■ **WHAT YOU ARE ASKED TO DO**: Output only the lines of the entries that follow, starting at the one with "Instruction: Select the Console tab" and running down to the one with "The height and width of the screenshot is (463, 800).", both included and unchanged.

(Stored data)
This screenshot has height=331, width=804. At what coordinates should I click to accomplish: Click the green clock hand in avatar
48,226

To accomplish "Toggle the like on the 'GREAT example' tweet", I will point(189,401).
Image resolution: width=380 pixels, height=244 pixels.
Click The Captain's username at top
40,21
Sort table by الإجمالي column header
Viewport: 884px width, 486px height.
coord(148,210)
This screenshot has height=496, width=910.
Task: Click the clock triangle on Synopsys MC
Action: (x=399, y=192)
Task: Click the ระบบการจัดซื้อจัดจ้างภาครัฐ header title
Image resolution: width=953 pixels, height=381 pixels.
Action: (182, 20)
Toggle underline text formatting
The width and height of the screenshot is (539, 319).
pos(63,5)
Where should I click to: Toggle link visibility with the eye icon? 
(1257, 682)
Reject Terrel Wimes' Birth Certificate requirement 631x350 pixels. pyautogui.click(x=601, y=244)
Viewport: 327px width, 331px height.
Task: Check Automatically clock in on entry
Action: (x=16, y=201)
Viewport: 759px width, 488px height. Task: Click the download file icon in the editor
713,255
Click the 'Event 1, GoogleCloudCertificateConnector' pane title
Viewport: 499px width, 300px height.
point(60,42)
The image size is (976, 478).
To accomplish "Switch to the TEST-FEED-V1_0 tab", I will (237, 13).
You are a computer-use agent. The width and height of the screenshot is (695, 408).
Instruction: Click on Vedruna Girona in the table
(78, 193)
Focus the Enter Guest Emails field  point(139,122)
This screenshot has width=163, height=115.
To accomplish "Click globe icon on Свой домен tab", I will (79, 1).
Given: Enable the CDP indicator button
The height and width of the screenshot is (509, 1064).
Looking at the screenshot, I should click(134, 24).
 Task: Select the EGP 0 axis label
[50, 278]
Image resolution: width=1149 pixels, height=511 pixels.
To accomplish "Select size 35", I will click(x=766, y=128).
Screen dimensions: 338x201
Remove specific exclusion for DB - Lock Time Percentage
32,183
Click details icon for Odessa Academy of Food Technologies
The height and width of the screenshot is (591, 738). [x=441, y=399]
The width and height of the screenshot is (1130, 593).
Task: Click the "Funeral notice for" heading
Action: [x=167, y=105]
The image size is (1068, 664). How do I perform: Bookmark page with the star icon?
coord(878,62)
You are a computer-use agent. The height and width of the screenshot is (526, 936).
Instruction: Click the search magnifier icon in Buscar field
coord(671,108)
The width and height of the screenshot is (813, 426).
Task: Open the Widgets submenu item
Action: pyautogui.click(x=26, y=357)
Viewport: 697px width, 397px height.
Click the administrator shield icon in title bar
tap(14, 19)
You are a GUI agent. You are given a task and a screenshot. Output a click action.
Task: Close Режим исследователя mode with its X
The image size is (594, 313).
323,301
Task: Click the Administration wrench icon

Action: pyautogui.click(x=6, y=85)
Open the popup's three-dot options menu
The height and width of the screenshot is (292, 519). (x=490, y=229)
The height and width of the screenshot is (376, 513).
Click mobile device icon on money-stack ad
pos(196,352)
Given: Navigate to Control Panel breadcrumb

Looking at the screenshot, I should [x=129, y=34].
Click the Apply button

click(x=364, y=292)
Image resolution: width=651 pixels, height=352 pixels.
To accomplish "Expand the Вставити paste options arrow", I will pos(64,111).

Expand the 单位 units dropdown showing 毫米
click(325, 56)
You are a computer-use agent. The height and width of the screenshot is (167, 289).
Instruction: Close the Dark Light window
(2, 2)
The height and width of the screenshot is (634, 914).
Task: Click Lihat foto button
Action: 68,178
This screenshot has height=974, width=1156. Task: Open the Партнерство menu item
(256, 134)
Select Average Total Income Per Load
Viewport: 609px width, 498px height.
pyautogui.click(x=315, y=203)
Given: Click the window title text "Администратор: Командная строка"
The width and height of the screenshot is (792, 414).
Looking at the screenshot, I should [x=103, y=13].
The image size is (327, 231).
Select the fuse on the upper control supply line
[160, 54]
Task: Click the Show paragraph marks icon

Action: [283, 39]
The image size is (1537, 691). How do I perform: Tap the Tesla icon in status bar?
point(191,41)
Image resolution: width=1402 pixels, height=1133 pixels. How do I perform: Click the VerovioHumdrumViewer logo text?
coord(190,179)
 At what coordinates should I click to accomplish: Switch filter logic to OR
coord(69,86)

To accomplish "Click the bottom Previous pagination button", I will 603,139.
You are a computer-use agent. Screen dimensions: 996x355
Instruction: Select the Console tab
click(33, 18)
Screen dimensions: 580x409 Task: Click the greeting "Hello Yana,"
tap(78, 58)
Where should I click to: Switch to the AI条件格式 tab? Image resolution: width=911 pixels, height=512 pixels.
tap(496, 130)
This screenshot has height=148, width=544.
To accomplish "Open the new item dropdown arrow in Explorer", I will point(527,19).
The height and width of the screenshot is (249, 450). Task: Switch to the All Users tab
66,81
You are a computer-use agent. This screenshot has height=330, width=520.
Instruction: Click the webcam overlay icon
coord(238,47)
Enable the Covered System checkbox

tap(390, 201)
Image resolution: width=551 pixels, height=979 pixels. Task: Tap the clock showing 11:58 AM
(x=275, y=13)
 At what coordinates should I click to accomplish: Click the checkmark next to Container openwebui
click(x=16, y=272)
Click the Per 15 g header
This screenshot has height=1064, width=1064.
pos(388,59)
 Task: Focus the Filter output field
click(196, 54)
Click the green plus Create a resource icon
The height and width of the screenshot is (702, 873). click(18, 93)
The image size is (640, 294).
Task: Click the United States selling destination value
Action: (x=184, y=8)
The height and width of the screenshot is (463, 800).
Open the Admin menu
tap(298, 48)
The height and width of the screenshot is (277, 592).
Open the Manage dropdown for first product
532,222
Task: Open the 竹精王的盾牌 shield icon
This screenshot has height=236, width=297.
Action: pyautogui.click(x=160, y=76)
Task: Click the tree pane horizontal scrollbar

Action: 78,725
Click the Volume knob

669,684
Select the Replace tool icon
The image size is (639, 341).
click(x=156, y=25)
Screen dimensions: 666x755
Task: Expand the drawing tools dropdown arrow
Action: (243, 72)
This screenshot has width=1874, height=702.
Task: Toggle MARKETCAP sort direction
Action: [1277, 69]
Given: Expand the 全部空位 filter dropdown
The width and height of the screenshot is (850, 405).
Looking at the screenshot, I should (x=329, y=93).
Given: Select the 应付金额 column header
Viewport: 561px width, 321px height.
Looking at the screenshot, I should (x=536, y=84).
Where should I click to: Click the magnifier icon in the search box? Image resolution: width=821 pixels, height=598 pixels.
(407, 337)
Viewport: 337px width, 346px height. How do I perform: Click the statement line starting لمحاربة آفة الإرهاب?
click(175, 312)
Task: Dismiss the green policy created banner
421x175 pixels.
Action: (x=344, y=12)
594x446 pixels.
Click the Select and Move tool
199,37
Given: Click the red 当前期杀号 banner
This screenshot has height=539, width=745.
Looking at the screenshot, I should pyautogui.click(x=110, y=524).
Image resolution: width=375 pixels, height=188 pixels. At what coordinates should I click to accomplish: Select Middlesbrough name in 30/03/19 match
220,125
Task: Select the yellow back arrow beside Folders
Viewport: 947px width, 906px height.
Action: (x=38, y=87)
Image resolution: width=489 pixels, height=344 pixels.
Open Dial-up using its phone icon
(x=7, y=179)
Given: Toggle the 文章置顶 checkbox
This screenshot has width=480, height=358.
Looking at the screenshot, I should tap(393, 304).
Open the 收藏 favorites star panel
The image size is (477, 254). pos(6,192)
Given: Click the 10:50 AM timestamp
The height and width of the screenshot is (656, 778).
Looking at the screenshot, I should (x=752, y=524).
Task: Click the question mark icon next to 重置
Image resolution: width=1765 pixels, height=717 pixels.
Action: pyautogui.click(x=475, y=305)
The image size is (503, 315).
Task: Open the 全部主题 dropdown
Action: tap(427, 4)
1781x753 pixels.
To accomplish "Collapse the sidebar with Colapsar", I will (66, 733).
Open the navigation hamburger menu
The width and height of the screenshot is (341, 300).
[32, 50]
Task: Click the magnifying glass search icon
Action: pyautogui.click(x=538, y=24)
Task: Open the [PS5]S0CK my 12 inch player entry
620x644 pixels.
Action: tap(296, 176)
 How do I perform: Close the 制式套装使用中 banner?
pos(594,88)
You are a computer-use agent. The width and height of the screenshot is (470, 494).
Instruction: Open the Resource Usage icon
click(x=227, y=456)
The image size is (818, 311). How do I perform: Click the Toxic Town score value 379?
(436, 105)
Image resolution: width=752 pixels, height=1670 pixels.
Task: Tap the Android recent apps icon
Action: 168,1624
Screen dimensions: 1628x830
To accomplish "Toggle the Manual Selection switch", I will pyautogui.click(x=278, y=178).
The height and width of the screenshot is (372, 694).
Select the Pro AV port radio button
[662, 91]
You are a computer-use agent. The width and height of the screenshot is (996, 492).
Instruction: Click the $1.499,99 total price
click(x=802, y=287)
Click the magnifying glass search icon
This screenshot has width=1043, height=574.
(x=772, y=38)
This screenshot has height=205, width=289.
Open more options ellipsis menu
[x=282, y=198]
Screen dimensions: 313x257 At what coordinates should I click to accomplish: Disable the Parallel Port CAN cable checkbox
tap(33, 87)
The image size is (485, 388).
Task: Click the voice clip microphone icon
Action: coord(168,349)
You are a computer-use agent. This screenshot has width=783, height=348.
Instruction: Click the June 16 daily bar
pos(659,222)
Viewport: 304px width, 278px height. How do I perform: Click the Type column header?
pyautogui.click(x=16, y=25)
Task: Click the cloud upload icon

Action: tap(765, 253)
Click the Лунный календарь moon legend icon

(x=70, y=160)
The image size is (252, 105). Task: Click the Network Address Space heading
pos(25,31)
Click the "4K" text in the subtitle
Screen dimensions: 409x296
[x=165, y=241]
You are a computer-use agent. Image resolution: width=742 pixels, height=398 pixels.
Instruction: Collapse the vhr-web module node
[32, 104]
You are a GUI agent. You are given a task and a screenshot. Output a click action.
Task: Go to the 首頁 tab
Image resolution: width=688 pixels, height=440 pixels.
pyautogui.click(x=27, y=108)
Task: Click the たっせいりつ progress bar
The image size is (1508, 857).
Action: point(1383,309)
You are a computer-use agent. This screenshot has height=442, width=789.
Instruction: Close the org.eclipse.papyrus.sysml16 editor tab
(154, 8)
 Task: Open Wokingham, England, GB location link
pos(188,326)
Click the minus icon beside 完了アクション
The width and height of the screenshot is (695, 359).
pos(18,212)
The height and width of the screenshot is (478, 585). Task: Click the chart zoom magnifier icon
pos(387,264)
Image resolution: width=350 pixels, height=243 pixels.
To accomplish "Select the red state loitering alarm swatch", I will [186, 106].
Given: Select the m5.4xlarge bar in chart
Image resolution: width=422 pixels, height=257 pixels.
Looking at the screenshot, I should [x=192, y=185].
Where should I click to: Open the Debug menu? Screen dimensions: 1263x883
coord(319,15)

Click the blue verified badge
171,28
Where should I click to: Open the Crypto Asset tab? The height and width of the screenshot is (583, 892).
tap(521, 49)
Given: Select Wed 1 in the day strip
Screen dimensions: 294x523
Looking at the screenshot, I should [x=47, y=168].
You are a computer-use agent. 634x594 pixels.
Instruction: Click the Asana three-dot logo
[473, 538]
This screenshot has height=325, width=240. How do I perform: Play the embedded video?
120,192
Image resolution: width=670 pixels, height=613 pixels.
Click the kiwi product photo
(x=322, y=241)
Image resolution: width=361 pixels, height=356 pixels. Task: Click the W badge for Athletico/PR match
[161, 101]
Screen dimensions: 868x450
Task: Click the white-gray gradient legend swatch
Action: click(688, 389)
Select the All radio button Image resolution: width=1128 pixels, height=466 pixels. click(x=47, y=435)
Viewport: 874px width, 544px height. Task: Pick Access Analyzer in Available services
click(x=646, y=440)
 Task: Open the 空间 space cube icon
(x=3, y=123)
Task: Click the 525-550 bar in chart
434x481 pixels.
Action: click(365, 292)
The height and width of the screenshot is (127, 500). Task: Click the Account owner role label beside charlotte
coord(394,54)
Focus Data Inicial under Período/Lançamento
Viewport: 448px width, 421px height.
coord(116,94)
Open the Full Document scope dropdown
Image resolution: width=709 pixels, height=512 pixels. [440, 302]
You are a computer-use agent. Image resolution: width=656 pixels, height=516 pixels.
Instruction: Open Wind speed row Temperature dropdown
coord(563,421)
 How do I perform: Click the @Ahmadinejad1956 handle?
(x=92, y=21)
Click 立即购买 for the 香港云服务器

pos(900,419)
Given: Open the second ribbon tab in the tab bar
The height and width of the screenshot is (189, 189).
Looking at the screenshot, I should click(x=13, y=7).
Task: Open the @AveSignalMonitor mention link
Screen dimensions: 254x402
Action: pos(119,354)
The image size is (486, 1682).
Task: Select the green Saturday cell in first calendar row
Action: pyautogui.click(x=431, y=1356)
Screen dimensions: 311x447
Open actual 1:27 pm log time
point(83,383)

■ **EXPECTED ANSWER**:
Instruction: Select the Console tab
click(33, 18)
Screen dimensions: 580x409 Task: Click the greeting "Hello Yana,"
tap(78, 58)
Where should I click to: Switch to the AI条件格式 tab? Image resolution: width=911 pixels, height=512 pixels.
tap(496, 130)
This screenshot has height=148, width=544.
To accomplish "Open the new item dropdown arrow in Explorer", I will point(527,19).
The height and width of the screenshot is (249, 450). Task: Switch to the All Users tab
66,81
You are a computer-use agent. This screenshot has height=330, width=520.
Instruction: Click the webcam overlay icon
coord(238,47)
Enable the Covered System checkbox

tap(390, 201)
Image resolution: width=551 pixels, height=979 pixels. Task: Tap the clock showing 11:58 AM
(x=275, y=13)
 At what coordinates should I click to accomplish: Click the checkmark next to Container openwebui
click(x=16, y=272)
Click the Per 15 g header
This screenshot has height=1064, width=1064.
pos(388,59)
 Task: Focus the Filter output field
click(196, 54)
Click the green plus Create a resource icon
The height and width of the screenshot is (702, 873). click(18, 93)
The image size is (640, 294).
Task: Click the United States selling destination value
Action: (x=184, y=8)
The height and width of the screenshot is (463, 800).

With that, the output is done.